Consider the family of ellipsoids $${\cal E}_\lambda:\quad x^2-2\lambda xy+y^2+(1-\lambda^2)z^2=1-\lambda^2\qquad(-1<\lambda<1)\ .\tag{1}$$ Note that ${\cal E}_0$ is just the unit sphere.

We now project ${\cal E}_\lambda$ along the $y$-axis onto the $(x,z)$-plane.

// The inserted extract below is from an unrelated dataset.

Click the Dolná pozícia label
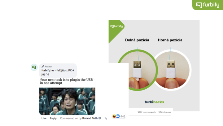223x126 pixels. (x=137, y=40)
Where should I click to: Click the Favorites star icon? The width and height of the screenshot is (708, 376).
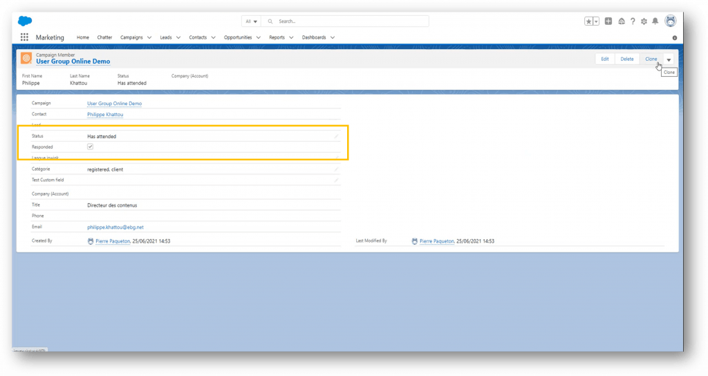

The points on ${\cal E}_\lambda$ giving rise to a boundary point of ${\cal Y}_\lambda:=\pi_y({\cal E}_\lambda)$ are the points where $${\partial\over\partial y}\bigl(x^2-2\lambda xy+y^2+(1-\lambda^2)z^2\bigr)=2y-2\lambda x=0\ .\tag{2}$$ The points on ${\cal E}_\lambda$ satisfying $(2)$ are the points $(x,\lambda x,z)$ that also satisfy $(1)$, which amounts to the condition $$x^2+z^2=1\ .$$ It follows that ${\cal Y}_\lambda$ is the unit disk in the $(x,z)$-plane, irrespective of the value of $\lambda$.

By symmetry it follows that the projected ellipsoid ${\cal X}_\lambda:=\pi_x({\cal E}_\lambda)$ is the unit disk in the $(y,z)$-plane, irrespective of the value of $\lambda$.